ASA accused of “sinister threat to freedom of expression”

The National Secular Society (NSS) has accused the advertising watchdog of “reintroducing the blasphemy law” following its decision to ban the Antonio Federici ice cream advert showing two priests about to kiss.

The secularists are calling on communications minister Ed Vaizey to investigate the Advertising Standards Authority’s decision to ban the ad which shows two men dressed as priests about to kiss with the strapline: “We Believe in Salvation”.

In a letter to Vaizey The National Secular Society says that banning the “mildly humorous and satirical” ads “represents something much more sinister”.

It goes on to say: “We have now reached the stage where any reference to religion that is not completely reverential is immediately branded as “offensive” and therefore unacceptable. This is an intolerable threat to freedom of expression that must be challenged.

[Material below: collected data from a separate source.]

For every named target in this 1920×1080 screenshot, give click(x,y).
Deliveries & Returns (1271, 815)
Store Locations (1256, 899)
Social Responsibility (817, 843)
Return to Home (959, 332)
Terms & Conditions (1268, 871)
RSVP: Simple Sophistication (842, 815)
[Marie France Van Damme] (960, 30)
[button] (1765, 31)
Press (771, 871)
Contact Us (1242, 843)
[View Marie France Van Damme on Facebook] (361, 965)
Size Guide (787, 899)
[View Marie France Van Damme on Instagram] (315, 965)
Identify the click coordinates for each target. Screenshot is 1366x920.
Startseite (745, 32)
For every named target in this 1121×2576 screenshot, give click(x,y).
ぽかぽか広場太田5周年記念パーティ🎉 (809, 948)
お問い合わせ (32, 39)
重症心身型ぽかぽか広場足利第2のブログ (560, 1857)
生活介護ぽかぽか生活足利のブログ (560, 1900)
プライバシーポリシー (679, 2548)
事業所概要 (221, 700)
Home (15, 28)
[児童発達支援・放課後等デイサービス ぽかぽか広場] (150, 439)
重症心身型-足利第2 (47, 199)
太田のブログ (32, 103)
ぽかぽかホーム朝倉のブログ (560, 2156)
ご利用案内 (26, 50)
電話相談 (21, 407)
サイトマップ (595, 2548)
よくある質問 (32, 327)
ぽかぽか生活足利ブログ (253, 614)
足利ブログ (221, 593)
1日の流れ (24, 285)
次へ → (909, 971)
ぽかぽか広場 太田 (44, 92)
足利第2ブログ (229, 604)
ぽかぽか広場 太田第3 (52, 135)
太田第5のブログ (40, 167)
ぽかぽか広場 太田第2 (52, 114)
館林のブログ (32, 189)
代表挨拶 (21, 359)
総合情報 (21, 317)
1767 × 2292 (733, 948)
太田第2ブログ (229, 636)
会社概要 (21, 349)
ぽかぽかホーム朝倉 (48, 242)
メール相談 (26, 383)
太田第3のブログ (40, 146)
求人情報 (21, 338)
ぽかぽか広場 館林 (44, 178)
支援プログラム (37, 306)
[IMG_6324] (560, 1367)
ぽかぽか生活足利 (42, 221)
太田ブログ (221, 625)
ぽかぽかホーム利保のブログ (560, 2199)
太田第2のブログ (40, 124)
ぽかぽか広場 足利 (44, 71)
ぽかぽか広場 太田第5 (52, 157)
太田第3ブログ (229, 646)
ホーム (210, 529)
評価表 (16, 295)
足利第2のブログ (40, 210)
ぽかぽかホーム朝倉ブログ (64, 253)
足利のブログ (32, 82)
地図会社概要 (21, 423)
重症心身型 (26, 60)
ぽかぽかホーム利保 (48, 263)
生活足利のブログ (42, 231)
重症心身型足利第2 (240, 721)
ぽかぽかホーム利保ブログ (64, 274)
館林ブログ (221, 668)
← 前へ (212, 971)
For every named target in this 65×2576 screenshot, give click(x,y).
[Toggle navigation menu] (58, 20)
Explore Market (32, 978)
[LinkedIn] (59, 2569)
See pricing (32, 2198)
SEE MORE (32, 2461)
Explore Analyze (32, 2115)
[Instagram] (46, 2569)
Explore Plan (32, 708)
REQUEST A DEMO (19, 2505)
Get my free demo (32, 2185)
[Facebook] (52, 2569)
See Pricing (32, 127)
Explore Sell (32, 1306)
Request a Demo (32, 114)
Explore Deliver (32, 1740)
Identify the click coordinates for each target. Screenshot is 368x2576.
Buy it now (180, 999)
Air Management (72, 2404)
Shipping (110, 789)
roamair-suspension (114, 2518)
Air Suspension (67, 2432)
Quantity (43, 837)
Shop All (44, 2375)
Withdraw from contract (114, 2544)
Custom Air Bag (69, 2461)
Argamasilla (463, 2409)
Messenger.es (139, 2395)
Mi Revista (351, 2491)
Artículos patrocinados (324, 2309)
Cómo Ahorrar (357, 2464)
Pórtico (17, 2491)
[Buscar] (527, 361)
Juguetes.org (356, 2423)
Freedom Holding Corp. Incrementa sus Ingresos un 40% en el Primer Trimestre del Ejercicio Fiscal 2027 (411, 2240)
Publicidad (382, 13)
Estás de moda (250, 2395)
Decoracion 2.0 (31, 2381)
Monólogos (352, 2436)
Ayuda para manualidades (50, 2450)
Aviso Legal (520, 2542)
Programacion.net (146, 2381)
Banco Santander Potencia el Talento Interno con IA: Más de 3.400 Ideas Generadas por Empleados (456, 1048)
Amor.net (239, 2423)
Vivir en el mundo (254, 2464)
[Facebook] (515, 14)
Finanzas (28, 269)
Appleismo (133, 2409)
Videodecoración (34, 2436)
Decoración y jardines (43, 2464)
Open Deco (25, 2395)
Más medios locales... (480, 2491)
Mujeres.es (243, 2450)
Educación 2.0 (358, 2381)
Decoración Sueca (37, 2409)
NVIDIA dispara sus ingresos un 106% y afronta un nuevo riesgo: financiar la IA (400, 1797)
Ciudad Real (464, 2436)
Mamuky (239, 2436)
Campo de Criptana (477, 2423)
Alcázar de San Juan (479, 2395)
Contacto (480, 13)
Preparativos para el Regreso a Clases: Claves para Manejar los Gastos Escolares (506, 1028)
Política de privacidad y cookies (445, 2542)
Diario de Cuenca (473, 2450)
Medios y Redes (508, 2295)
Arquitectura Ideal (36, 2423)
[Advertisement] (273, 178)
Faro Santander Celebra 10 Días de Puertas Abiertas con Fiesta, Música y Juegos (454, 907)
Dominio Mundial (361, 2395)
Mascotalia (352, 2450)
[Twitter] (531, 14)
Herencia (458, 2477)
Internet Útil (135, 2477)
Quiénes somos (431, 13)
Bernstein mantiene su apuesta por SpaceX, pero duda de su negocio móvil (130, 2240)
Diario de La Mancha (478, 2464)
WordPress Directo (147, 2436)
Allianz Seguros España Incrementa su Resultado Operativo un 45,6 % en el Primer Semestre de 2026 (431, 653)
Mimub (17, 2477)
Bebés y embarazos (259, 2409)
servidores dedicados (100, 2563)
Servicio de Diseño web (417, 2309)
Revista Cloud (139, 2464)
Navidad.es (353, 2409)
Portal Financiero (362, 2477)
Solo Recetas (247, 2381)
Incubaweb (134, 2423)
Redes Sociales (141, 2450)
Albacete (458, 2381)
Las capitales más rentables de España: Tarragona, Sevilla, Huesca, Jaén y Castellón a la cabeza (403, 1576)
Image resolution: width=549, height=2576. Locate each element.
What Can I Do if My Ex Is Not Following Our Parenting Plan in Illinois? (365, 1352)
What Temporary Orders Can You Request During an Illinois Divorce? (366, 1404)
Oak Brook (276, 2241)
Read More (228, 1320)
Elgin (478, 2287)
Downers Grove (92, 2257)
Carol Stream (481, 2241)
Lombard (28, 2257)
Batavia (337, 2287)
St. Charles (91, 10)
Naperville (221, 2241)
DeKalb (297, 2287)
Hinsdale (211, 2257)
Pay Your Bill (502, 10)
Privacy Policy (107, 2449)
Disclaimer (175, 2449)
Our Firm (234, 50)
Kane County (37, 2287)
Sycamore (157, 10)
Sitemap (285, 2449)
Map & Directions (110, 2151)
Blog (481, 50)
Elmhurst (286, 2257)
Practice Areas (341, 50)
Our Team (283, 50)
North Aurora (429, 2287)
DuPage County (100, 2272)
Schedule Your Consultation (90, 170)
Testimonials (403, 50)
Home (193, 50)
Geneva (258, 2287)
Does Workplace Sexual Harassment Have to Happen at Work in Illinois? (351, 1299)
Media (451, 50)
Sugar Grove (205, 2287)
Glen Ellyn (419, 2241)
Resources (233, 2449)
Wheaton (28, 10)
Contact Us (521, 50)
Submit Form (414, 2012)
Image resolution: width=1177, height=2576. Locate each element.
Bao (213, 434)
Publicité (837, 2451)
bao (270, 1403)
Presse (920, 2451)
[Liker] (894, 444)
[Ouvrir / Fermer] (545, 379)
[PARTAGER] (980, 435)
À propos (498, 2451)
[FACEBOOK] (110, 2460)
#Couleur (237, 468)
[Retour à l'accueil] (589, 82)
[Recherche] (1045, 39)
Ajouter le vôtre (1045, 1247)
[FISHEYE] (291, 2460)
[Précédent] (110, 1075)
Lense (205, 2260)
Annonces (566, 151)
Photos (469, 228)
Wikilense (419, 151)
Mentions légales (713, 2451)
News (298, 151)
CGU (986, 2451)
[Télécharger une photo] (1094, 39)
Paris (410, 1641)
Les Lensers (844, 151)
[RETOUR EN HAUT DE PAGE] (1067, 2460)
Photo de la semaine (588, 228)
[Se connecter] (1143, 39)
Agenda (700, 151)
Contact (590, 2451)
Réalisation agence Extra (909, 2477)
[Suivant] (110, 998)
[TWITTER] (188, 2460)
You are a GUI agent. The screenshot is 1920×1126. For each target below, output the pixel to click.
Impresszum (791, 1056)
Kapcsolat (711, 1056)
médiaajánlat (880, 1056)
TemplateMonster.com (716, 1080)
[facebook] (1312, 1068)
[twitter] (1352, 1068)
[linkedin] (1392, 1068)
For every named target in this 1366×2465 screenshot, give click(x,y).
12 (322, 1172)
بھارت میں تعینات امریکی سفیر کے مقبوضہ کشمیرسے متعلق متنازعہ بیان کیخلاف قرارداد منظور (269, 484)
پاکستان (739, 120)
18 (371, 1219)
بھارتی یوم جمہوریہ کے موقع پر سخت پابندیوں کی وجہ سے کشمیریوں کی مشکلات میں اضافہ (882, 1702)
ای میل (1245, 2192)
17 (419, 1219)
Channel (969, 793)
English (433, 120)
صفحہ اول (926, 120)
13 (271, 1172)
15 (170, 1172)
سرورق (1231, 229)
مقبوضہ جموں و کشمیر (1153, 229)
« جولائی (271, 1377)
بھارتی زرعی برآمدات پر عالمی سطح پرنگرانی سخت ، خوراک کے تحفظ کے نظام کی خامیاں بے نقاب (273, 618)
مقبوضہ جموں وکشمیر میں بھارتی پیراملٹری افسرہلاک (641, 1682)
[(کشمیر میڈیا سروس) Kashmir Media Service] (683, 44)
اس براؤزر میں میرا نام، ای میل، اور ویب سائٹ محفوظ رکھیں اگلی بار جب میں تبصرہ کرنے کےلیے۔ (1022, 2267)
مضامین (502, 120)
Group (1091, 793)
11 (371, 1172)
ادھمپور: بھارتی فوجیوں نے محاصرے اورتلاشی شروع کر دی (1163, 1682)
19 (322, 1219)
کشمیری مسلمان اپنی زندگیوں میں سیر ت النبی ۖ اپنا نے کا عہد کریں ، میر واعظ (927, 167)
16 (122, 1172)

The organisation adds that banning the campaign for being offensive to Catholics on the basis of six complaints equates to reintroducing the blasphemy law in Britain.

Terry Sanderson, president of the National Secular Society, says: “The Advertising Standards Agency – which is elected by no-one and seems to be answerable to no-one – has reinstated the law unilaterally.”

“Anyone who has seen the Antonio Federici ads knows that they are mildly humorous, in no way threatening, abusive or insulting. It is entirely wrong that these advertisements have been banned by such an unaccountable body, which needs to be reined in.”

The ASA had no comment.

It is the third ad campaign from the ice cream company that has been banned by the ASA. The others showed a pregnant nun eating ice cream and a nun kissing a priest.